_What this task involves_
The records below are to be transcribed exactly, with the pictures removed.

_Supplied material_
***

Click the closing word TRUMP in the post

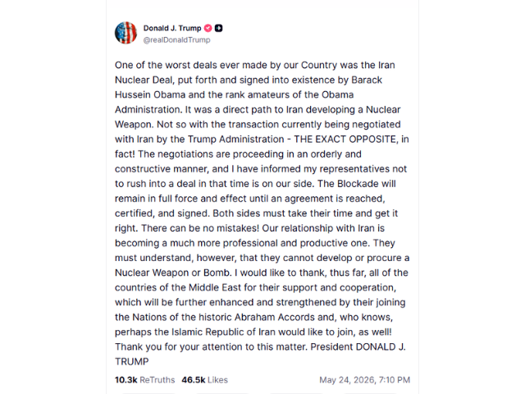(131, 362)
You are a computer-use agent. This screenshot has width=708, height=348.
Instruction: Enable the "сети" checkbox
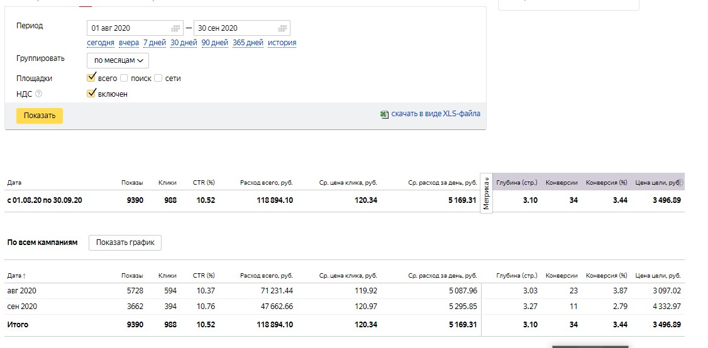point(158,79)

***

_Solution to this task_
Click the closing word TRUMP in the post

(131, 362)
You are a computer-use agent. This screenshot has width=708, height=348.
Instruction: Enable the "сети" checkbox
point(158,79)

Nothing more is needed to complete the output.